Сейчас еще пройдут подобные фокусы, в сорок третьем ситуация резко изменится. Белоруссию рассечет фронт с двухмиллионной армией Вермахта, и солдаты столкнутся с двухсоттысячным войском партизан. Сформированные из полевых частей карательные отряды понесут колоссальные потери и начнут вымещать злобу на мирных жителях. Лейтенант постучал по рулю и предупредил:
– Не гони, мы не знаем причин заставы на въезде в лес.
– Будь здесь партизаны или воинская часть, нас бы не пропустили, – резонно заметил Олег.
Белоруссия – это песок и сосновые леса, небольшие клочки полей удобрены навозом с торфом и обильно политы потом. До назначенного места осталось чуть более полутора сотен километров, а там возвращение с долгожданным отдыхом.
Проселок вынырнул из леса и прямой линией уперся в деревню. Олег давил на газ да крутил руль, успевая объезжать особо большие колдобины или глубокие ямы.
– Ну-ка, притормози, – попросил Лейтенант. – Не пойму, они уезжают или собираются на базар?
– Какой может быть базар при полном отсутствии снабжения? Горожане сами ходят по деревням, выменивая одежду на картошку, – ответил Олег и резко сбросил скорость.
– Полицаи! – пряча бинокль в рюкзак, тревожно воскликнул Лейтенант. – Разворачивайся!
– Как? Здесь картофельное поле, сразу сядем по самые ступицы!
Олег начал сигналить, требуя освободить дорогу. Проезд освободили, но один из полицаев встал поперек и насмешливо крикнул:
– Куда прешь? Дальше хиленький мостик, сам провалишься и нам выехать не дашь.
– За околицей развернусь, – небрежно ответил Олег.
– А ну, проверь документы, что-то я таких не знаю! – потребовал дородный полицай.
– Дави! – приказал Лейтенант. – Затем останови у последнего дома, и мы их перещелкаем как цыплят.
Машина резво рванула вперед и встала поперек выезда из деревни. Олег с Лейтенантом разбежались по разные стороны, а полицаи открыли беспорядочный огонь. Нет у них воинской выучки, нет. Стреляют суматошно, пули бьют по крышам или выбивают щепки из стен. Толпа с оружием наперевес ринулась догонять убегающих партизан, что позволило Олегу с Лейтенантом враз уложить человек десять.

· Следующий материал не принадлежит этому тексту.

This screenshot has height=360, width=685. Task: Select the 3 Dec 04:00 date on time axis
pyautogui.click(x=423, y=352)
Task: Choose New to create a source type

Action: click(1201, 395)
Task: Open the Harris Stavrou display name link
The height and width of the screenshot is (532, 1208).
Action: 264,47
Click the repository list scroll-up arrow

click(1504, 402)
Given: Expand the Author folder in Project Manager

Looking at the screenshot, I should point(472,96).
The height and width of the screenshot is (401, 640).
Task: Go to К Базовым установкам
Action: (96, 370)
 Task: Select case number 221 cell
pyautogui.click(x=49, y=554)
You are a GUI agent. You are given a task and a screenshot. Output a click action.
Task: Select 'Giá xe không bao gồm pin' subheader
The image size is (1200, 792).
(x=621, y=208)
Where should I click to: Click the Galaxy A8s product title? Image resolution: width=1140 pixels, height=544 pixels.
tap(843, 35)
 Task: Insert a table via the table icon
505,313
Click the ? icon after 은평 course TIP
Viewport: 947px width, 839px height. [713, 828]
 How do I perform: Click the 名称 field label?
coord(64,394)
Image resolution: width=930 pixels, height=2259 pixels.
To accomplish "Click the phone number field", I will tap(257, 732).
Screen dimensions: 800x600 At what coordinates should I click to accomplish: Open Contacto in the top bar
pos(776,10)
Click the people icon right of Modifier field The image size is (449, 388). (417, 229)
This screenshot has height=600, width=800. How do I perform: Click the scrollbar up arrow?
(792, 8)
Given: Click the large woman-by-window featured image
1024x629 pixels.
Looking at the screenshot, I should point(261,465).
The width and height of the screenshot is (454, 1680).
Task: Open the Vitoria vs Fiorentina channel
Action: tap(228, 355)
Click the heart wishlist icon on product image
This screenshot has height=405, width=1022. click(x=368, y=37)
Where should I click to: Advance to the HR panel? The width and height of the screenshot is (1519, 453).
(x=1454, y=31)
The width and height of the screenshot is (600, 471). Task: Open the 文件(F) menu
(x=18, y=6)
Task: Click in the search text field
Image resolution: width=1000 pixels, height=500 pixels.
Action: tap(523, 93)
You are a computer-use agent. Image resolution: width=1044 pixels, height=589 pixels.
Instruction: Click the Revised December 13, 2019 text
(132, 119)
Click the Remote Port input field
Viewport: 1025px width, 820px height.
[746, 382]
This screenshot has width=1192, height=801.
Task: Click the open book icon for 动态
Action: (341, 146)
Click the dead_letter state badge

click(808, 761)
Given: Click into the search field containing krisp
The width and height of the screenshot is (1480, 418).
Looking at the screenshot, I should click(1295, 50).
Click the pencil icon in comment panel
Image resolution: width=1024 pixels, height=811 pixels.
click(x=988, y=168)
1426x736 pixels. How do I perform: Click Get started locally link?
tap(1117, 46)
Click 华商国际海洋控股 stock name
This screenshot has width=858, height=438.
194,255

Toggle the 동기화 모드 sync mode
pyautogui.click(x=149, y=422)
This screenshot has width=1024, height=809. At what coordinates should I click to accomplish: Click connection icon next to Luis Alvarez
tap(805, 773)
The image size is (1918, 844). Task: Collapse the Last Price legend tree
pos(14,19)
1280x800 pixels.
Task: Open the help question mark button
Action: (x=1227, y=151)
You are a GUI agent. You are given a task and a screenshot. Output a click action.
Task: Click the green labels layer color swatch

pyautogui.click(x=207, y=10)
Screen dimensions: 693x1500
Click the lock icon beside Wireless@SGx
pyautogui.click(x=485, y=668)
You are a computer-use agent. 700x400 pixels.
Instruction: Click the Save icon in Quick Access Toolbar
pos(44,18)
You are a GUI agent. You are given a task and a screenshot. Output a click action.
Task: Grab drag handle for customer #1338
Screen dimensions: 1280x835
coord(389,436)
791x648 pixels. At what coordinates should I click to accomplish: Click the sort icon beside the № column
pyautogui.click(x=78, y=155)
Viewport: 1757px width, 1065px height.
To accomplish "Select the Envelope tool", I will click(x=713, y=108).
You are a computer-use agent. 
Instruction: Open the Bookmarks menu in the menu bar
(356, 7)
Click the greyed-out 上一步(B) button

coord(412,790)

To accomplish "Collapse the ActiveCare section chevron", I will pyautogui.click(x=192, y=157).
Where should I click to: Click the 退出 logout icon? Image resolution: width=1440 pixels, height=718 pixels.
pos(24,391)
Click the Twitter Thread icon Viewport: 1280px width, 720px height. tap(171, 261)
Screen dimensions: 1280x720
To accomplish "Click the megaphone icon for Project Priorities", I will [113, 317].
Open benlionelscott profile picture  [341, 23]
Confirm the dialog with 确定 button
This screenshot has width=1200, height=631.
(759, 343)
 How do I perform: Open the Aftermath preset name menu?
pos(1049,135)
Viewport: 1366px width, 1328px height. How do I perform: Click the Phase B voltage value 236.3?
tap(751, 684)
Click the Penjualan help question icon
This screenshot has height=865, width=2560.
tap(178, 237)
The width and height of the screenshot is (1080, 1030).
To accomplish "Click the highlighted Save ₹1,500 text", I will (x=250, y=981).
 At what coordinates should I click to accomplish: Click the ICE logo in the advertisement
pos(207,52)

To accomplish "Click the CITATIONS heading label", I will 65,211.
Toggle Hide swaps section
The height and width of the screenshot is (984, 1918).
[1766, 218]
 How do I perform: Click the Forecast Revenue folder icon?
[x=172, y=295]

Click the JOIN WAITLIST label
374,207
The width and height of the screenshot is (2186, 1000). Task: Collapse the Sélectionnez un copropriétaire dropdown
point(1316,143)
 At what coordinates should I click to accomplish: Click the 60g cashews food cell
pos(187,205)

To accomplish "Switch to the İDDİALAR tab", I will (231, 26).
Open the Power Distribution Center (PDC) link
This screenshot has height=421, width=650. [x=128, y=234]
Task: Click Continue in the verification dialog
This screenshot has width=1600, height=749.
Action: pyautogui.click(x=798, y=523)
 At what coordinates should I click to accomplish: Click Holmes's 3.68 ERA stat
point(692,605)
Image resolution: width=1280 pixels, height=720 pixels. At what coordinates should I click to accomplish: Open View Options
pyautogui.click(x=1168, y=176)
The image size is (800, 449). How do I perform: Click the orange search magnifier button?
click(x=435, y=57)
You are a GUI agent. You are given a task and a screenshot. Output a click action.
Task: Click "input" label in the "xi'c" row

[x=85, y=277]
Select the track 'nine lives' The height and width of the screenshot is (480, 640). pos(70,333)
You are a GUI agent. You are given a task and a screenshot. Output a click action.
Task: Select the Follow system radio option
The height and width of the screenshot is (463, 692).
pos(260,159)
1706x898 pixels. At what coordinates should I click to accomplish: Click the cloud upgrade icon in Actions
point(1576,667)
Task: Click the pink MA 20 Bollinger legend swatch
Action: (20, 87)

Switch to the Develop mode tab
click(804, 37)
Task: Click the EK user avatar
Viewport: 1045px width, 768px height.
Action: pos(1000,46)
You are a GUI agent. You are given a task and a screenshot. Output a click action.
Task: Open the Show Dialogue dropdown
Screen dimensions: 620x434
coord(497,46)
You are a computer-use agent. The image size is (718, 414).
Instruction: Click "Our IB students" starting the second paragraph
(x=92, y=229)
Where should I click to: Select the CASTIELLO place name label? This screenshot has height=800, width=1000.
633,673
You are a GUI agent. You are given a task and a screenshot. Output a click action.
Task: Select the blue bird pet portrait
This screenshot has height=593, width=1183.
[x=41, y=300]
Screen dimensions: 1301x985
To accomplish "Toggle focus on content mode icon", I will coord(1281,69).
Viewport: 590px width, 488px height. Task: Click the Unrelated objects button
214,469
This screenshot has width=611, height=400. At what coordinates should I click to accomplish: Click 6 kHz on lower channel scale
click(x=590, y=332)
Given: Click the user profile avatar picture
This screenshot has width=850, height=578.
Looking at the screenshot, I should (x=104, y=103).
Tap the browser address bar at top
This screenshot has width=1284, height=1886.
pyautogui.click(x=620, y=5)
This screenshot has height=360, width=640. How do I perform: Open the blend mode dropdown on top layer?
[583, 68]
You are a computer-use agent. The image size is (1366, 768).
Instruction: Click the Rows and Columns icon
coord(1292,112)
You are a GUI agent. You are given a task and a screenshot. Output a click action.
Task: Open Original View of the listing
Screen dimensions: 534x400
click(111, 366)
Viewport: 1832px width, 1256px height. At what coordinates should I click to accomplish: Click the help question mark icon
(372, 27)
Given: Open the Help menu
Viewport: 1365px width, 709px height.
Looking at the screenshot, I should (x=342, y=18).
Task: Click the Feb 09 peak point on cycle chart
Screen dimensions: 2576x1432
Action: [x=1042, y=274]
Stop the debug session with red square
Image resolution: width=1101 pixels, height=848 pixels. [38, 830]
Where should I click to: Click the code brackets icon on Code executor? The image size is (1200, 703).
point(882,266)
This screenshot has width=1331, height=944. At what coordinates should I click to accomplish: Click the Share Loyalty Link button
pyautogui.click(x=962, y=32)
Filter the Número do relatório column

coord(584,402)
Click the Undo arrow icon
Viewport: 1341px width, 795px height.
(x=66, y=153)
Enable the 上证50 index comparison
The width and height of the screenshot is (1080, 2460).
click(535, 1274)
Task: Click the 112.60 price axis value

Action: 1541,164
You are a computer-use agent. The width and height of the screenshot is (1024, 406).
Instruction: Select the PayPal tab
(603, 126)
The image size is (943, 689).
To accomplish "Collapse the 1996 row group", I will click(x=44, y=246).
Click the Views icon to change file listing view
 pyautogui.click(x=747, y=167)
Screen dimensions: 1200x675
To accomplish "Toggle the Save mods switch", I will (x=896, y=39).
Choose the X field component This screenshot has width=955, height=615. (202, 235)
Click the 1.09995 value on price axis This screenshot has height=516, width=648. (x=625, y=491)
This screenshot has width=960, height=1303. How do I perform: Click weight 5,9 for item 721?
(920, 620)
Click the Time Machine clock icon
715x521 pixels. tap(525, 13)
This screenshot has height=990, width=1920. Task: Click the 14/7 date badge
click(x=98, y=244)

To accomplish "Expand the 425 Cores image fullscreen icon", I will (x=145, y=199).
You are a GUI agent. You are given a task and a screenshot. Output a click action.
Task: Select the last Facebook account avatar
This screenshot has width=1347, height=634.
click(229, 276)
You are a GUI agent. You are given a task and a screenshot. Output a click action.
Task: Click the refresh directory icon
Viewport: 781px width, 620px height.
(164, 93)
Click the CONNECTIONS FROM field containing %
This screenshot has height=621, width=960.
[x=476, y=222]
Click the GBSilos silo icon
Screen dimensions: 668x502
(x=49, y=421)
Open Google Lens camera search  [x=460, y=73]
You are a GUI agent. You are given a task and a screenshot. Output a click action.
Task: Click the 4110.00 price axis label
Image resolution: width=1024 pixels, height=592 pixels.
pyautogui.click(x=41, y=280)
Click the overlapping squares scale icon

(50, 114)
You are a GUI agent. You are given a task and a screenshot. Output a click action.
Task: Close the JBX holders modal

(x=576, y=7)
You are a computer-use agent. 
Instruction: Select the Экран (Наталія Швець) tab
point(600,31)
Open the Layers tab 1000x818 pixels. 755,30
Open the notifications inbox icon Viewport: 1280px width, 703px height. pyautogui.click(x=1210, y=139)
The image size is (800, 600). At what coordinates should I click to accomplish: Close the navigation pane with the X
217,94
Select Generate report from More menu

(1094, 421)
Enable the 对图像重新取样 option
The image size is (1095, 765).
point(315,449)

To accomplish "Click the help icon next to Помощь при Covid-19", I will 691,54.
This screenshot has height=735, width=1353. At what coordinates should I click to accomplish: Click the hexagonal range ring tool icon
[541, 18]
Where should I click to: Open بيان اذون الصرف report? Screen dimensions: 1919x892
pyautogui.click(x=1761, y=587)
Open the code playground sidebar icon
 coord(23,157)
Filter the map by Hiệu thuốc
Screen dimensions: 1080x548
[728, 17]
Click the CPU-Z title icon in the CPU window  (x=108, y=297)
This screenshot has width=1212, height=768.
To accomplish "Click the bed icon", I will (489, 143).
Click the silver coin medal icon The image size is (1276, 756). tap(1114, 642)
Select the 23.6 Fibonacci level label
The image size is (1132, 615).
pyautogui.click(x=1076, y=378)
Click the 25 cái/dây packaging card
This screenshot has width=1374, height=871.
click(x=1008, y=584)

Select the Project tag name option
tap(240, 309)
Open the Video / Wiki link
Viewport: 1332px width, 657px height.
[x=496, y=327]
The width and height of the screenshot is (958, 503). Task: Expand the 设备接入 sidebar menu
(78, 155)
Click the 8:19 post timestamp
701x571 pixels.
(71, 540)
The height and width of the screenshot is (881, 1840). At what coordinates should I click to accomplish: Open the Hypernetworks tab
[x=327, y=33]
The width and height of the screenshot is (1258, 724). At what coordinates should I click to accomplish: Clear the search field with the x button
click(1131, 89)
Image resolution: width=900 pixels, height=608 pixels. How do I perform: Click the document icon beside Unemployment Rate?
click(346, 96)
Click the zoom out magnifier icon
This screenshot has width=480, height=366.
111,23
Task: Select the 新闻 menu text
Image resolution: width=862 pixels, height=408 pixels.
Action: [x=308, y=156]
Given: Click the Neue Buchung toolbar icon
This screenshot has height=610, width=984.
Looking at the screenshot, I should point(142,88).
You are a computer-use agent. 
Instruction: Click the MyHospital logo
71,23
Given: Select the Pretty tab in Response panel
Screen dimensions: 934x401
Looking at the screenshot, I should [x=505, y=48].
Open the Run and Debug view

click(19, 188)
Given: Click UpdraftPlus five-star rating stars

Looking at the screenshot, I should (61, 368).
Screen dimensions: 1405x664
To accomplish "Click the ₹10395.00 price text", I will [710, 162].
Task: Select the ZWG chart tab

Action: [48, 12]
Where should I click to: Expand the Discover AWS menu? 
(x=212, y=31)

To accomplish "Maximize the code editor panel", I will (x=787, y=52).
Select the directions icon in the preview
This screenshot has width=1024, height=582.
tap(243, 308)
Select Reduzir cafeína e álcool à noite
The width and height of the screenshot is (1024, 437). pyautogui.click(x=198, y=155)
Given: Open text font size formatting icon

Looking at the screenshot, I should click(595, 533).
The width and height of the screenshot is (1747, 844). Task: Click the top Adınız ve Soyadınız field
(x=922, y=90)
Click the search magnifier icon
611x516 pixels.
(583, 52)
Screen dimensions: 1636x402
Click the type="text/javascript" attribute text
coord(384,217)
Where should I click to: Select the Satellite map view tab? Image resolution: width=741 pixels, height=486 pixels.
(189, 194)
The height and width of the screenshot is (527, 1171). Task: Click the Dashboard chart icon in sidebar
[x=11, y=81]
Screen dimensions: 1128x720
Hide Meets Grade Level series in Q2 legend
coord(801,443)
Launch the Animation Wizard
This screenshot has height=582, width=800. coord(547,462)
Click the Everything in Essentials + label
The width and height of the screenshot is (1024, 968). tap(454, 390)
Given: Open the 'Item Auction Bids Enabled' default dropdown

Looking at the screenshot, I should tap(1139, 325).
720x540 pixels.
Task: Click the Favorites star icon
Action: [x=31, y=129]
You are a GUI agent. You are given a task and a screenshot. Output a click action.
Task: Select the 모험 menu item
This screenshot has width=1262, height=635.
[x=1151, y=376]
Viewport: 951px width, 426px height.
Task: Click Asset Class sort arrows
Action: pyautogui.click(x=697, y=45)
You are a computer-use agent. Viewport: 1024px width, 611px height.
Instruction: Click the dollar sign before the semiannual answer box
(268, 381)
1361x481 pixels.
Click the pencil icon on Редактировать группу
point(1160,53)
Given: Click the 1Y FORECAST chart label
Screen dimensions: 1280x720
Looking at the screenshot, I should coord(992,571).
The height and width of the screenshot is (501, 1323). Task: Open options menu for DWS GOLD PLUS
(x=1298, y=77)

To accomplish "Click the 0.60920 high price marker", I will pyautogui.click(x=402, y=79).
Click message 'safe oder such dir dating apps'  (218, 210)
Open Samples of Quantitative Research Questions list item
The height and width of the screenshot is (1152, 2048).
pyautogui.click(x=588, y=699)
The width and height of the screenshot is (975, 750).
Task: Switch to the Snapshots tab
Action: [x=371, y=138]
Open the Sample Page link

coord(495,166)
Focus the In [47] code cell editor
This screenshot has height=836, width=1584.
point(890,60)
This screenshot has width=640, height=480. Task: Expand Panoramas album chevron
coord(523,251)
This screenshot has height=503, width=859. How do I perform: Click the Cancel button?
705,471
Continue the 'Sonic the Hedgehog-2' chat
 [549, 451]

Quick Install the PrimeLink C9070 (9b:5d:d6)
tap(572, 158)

Полицаи растерянно остановились, ответных выстрелов не слышно, а кореша неподвижно лежат в грязи. Лейтенант уже забежал за дом, и Олег последовал его примеру. Надо атаковать, пока враг не опомнился. Спринтерский рывок огородами закончился во дворе бывшего сельсовета. Дверь в короткий коридор открыта настежь, за ней вторая, где главный полицай матюгами распекает своих помощников. Всего трое, достаточно трех выстрелов.
Олег посмотрел в окно. Лейтенант пристроился за углом дома напротив и не спеша расстреливает бестолковую толпу. По улице веером пробежали фонтанчики. Бесшумный пулемет обратил полицаев в паническое бегство, причем рванули они в сельсовет. Олег встал напротив двери и нажимал на курки до последнего патрона.
– Молодец, Студент, полный взвод настрелял, – похвалил Моряк.
– С вами настреляешь, всю белорусскую полицию на меня погнали, – снаряжая обоймы, недовольно ответил Олег.
Когда разведчики добивали раненых, селяне приволокли еще одного полицая, который насильничал одну из девушек. Моряк провел короткий допрос, после которого устроил показательную казнь. Пленного без штанов привязали к столбу, и командир с десяти метров отстрелил ему ухо, затем второе. Полицай рыдал и бился в истерике, а Моряк спокойно выжидал. Последний выстрел лишил насильника причинного места.
– Тела бросить за мостом посреди дороги, а этого, – он добавил неприличное ругательство, – не добивать, помучается и сам сдохнет.
Крестьяне не очень-то рассыпались в благодарности, большинство молча забрали свои мешки с прочей живностью и птицей.
– Телеги с лошадьми не забывайте! – крикнул Осип.
– То не наше, за лошадь с клеймом полиции стреляют без разговоров, – угрюмо ответил один из селян.
– Прямо не езжайте, за рекой орудуют другие отряды фуражиров, – предупредил другой.
– Для кого продукты? В округе нет ни одного гарнизона, – спросил Олег.
– Немцы ждут на шоссейке, награбленное свозят в инвалидный госпиталь, что в Борисове.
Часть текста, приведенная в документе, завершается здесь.